Sidang Kasus Suap, Bupati Langkat Nonaktif Terbit Rencana Dituntut 9 Tahun Penjara

Antara ยท Jumat, 30 September 2022 - 18:13:00 WIB
Sidang Kasus Suap, Bupati Langkat Nonaktif Terbit Rencana Dituntut 9 Tahun Penjara
Bupati Langkat nonaktif Terbit Rencana Perangin Angin bersama empat terdakwa lain menjalani sidang pembacaan tuntutan di Pengadilan Tindak Pidana Korupsi (Tipikor) Jakarta, Jumat (30/9/2022). (ANTARA/Desca Lidya Natalia)

JAKARTA, iNews.id - Bupati Langkat nonaktif Terbit Rencana Perangin Angin dituntut 9 tahun penjara ditambah denda Rp300 juta subsider lima bulan kurungan. Dia menjadi terdakwa dugaan suap senilai Rp572 juta dari pengusaha Muara Perangin Angin terkait paket pekerjaan di Dinas PUPR dan Dinas Pendidikan Kabupaten Langkat tahun 2021.

Jaksa Penuntut Umum KPK Zainal Abidin mengatakan, terdakwa I Terbit Rencana Perangin Angin selaku Bupati Langkat 2019-2024 dan terdakwa II Iskandar Perangin Angin secara sah dan meyakinkan bersalah melakukan tindak pidana korupsi sebagaimana dalam dakwaan pertama.

"Menjatuhkan pidana kepada terdakwa I Terbit Rencana Perangin Angin berupa pidana penjara selama sembilan tahun dan pidana denda sebesar Rp300 juta subsider lima bulan kurungan," ujar Zainal di Pengadilan Tindak Pidana Korupsi Jakarta, Jumat (30/9/2022).

Terbit Rencana Perangin Angin merupakan anak ketiga dari enam bersaudara. Dia memiliki kakak kandung Iskandar Perangin Angin.

"Kepada Terdakwa II Iskandar Perangin Angin berupa pidana penjara selama 7 tahun dan 6 bulan serta pidana denda sebesar Rp300 juta subsider lima bulan kurungan," kata Jaksa Zainal.

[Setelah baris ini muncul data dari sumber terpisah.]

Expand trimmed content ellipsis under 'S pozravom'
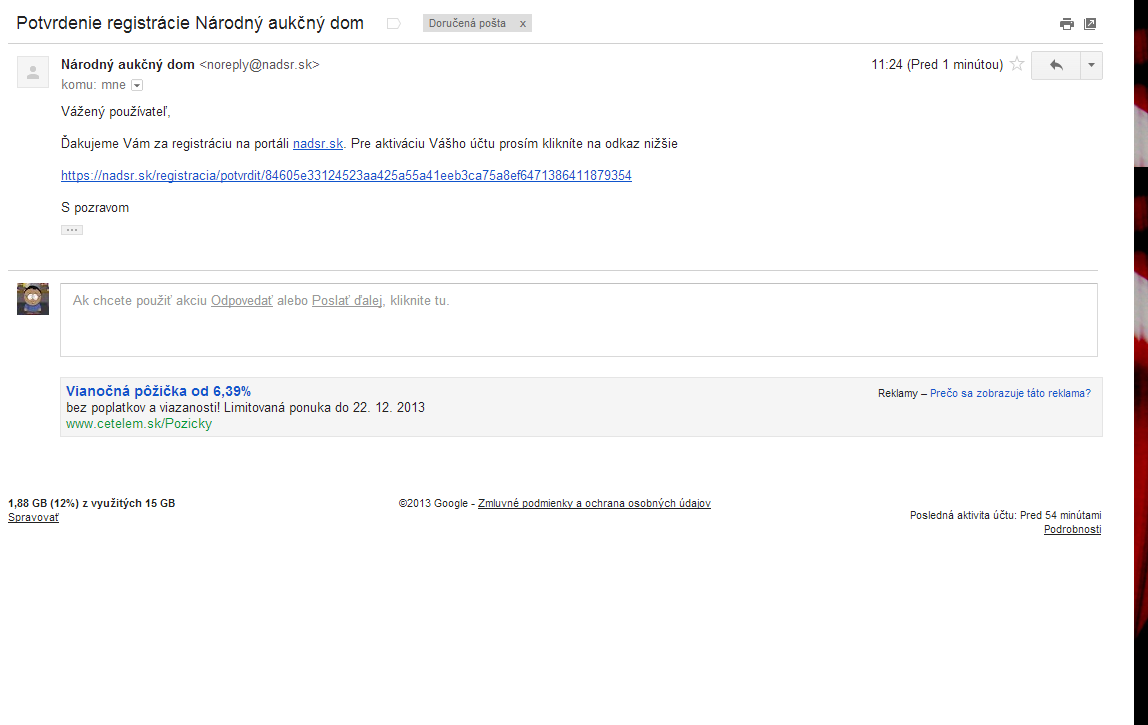The width and height of the screenshot is (1148, 725). [72, 230]
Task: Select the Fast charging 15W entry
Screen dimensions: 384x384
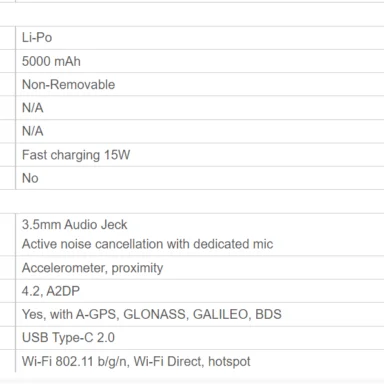Action: tap(76, 155)
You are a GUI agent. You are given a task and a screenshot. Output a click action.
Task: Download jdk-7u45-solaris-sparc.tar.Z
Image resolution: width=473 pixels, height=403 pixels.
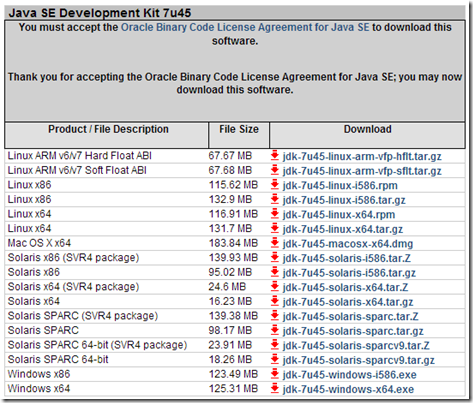tap(350, 317)
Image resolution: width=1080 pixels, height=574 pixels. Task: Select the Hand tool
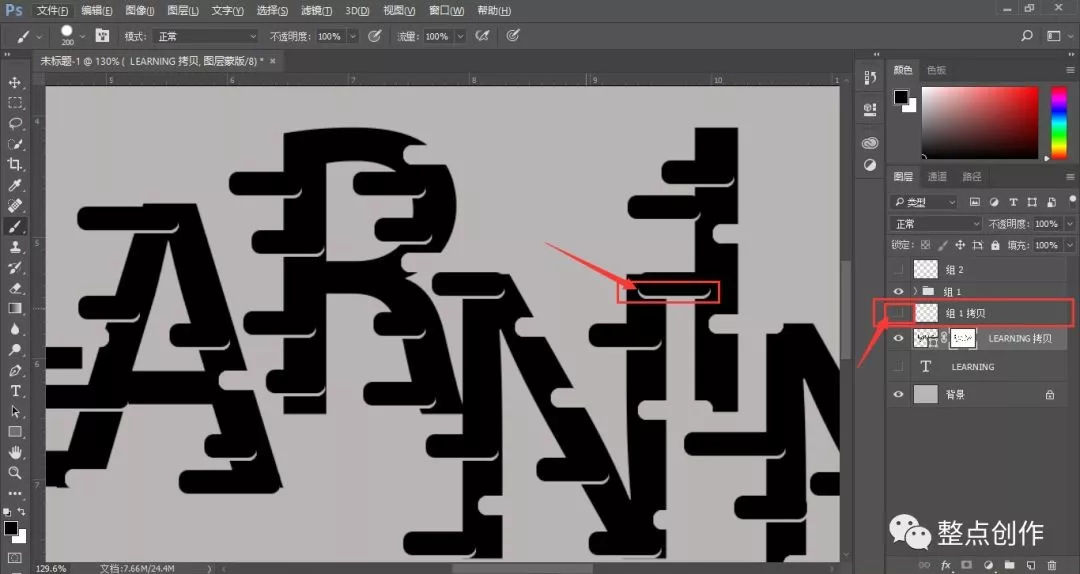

Iskandar Perangin Angin menjabat sebagai Kepala Desa Raja Tengah, Kecamatan Kuala, Kabupaten Langkat. Dia kerap dipanggil sebagai 'Pak Kades'.

Jaksa KPK juga menuntut Terbit Rencana dengan pidana tambahan berupa pencabutan hak politik.

"Menjatuhkan pidana tambahan kepada terdakwa Terbit Rencana Perangin Angin berupa pencabutan hak dipilih dalam jabatan publik setelah selama lima tahun setelah terdakwa selesai menjalani pidana pokok," kata jaksa.

Ada tiga terdakwa lain dalam perkara ini yaitu orang-orang kepercayaan Iskandar yang tergabung dalam 'Grup Kuala' untuk mengatur pengadaan barang dan jasa di Kabupaten Langkat, yaitu Marcos Surya Abdi, Shuhanda Citra dan Isfi Syahfitra.

Jaksa KPK menuntut Marcos Surya Abdi 7 tahun dan 6 bulan penjara ditambah denda Rp300 juta subsider 5 bulan kurungan, Shuhanda Citra dituntut 6 tahun penjara ditambah denda Rp250 juta subsider 4 bulan kurungan dan Isfi Syahfitra dituntut 6 tahun penjara ditambah denda Rp250 juta subsider 4 bulan kurungan.

Kelima terdakwa terbukti berdasarkan dakwaan pertama pasal 12 huruf b UU No 31 tahun 1999 sebagaimana diubah dengan UU No 20 tahun 2001 tentang Pemberantasan Tindak Pidana Korupsi jo padal 55 ayat 1 ke-1.